Work to do:
Repeat the records verbatim, starting with the line containing "You are a computer-use agent. This" and continuing through the line containing "pyautogui.click(x=21, y=386)".
++++ Extracted records ++++
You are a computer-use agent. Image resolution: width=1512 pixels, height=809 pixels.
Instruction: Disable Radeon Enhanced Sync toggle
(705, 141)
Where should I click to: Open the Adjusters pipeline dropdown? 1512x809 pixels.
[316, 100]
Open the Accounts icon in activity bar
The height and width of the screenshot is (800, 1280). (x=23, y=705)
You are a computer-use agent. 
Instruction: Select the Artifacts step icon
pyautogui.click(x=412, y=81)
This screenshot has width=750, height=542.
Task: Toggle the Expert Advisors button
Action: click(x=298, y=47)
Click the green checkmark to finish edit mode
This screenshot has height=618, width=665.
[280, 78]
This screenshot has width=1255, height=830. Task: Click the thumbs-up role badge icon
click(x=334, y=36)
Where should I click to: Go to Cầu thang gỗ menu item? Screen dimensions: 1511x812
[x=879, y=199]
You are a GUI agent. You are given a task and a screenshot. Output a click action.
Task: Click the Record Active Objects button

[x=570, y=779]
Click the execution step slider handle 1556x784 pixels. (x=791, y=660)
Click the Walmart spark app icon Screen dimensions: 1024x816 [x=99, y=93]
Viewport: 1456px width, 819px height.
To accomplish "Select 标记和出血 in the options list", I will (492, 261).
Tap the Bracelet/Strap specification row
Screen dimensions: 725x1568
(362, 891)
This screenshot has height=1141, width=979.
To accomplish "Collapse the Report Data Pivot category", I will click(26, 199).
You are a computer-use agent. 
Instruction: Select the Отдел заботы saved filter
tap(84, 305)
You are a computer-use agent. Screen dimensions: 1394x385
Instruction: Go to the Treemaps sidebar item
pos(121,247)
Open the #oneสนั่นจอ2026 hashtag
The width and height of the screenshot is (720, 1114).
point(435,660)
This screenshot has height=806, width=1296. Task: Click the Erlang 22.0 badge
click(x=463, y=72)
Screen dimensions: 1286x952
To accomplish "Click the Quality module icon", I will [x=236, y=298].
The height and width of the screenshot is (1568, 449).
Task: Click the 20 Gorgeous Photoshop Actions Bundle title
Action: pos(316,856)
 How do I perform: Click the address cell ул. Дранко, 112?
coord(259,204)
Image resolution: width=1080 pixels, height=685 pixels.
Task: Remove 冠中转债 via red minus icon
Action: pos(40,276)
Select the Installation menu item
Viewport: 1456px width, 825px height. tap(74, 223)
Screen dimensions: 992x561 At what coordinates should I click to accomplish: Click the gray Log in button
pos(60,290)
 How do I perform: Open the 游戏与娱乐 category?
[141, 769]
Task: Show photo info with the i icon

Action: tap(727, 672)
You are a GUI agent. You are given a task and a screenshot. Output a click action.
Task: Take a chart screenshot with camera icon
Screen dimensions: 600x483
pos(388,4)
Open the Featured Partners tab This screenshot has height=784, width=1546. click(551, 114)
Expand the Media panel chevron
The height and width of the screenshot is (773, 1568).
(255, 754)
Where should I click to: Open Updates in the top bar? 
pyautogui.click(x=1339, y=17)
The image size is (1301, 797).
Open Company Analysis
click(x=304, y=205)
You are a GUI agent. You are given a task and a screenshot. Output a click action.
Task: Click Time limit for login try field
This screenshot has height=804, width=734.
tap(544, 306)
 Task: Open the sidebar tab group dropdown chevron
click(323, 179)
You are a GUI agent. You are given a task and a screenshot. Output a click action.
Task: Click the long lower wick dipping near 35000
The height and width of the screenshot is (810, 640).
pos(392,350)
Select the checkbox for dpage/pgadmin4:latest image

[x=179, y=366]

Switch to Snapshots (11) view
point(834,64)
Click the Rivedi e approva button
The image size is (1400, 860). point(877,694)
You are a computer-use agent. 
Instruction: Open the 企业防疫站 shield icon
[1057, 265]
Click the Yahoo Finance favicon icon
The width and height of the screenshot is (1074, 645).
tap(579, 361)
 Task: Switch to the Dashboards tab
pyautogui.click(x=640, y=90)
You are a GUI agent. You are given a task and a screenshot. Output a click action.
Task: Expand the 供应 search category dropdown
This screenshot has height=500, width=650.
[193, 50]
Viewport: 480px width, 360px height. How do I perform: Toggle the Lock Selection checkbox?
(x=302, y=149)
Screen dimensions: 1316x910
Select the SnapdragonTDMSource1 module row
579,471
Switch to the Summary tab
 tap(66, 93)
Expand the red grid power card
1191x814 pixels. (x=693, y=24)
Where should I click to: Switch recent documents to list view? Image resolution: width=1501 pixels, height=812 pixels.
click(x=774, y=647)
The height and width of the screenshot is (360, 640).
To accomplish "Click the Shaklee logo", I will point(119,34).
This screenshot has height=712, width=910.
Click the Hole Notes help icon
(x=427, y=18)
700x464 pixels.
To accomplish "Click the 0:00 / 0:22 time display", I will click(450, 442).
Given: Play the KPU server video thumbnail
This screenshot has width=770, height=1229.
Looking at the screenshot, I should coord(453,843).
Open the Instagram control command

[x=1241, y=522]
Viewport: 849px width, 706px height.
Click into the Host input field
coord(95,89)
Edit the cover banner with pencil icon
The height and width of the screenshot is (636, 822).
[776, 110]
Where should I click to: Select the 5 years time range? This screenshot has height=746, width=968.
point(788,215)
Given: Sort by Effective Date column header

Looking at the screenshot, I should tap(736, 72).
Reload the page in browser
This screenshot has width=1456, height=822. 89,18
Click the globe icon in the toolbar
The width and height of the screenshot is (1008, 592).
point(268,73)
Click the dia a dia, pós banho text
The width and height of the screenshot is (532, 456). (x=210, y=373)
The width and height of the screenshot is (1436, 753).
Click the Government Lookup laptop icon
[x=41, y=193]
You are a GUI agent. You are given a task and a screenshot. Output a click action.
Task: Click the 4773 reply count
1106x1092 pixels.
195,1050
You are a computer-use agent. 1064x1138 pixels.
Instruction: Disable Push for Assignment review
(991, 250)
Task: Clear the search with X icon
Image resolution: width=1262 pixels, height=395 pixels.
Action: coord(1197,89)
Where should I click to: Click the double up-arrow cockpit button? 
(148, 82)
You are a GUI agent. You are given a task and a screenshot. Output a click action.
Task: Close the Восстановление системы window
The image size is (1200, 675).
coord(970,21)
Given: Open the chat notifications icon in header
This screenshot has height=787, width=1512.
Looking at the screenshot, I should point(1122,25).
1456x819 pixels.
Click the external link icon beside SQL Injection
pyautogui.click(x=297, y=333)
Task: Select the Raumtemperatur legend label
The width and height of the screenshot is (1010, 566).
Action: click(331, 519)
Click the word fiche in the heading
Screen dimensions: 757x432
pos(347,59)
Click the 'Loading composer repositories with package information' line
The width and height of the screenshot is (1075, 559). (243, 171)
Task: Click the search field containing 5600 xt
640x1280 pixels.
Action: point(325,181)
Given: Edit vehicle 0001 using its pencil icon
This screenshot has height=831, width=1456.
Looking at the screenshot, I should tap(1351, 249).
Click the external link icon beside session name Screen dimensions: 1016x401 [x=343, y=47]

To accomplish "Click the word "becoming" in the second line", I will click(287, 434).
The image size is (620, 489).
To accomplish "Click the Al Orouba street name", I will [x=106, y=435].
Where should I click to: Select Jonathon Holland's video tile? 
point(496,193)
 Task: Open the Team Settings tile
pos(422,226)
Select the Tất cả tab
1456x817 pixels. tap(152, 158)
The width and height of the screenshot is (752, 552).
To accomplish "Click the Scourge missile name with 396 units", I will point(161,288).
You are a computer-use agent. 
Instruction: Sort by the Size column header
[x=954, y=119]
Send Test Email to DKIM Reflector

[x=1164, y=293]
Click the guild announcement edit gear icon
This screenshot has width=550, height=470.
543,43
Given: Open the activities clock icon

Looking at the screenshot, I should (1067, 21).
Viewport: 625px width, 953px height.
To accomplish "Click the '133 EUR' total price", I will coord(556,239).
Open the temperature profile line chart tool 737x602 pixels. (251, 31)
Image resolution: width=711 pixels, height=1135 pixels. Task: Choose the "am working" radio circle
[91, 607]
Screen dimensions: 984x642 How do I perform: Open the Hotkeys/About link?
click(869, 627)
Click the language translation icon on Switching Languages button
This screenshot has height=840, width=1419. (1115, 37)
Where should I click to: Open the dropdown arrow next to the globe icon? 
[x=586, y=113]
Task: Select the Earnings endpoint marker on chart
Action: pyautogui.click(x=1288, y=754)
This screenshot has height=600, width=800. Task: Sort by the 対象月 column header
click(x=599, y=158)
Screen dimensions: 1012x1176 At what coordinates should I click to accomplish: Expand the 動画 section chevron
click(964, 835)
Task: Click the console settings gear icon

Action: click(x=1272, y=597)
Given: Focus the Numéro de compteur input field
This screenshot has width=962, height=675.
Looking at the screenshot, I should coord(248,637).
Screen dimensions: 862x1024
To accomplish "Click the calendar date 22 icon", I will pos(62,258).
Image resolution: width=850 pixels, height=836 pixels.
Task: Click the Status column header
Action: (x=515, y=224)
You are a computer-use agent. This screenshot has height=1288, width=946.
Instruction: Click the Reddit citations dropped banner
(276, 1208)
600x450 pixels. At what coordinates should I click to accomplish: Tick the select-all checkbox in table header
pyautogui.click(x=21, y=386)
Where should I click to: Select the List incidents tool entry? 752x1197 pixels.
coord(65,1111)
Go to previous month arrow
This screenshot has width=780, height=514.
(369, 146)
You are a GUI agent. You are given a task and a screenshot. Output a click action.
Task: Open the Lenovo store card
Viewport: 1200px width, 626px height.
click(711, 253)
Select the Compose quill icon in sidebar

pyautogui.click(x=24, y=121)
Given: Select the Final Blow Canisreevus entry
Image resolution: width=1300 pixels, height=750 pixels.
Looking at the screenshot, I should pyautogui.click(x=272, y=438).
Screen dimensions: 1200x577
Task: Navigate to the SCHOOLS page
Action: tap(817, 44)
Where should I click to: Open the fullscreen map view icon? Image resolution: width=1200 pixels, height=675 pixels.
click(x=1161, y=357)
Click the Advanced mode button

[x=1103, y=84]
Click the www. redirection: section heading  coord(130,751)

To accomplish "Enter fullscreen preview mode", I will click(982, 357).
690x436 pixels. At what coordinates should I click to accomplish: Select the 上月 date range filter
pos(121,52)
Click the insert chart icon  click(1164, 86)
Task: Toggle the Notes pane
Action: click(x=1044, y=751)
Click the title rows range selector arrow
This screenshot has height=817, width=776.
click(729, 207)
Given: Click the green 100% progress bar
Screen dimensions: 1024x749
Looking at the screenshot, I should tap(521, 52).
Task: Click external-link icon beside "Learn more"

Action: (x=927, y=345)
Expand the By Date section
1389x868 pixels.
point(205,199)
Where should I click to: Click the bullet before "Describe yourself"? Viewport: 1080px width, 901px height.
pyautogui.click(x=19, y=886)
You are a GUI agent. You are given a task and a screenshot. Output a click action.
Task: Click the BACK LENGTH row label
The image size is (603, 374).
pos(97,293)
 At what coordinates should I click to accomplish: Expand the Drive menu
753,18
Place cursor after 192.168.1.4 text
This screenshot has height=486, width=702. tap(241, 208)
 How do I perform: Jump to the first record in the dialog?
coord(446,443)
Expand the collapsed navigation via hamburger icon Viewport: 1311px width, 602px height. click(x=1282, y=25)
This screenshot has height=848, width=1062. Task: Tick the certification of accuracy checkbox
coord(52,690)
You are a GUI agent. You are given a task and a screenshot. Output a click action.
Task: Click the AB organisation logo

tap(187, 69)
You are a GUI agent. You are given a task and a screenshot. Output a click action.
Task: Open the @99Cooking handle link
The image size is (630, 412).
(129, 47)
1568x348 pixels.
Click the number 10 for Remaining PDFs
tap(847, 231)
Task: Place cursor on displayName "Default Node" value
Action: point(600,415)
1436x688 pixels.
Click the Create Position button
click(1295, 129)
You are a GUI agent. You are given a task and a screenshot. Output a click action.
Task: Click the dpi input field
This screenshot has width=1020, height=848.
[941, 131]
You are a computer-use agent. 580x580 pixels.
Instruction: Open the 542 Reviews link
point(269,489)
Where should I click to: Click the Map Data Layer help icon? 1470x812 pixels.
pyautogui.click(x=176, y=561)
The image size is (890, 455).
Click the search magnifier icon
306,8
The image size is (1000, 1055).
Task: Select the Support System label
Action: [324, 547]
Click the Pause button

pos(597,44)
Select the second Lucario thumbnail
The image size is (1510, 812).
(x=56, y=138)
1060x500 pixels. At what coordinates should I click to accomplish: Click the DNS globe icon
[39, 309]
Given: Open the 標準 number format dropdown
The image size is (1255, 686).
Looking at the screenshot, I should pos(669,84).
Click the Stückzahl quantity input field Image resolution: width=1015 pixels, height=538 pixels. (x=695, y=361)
++++
Complete answer:
You are a computer-use agent. This screenshot has height=1288, width=946.
Instruction: Click the Reddit citations dropped banner
(276, 1208)
600x450 pixels. At what coordinates should I click to accomplish: Tick the select-all checkbox in table header
pyautogui.click(x=21, y=386)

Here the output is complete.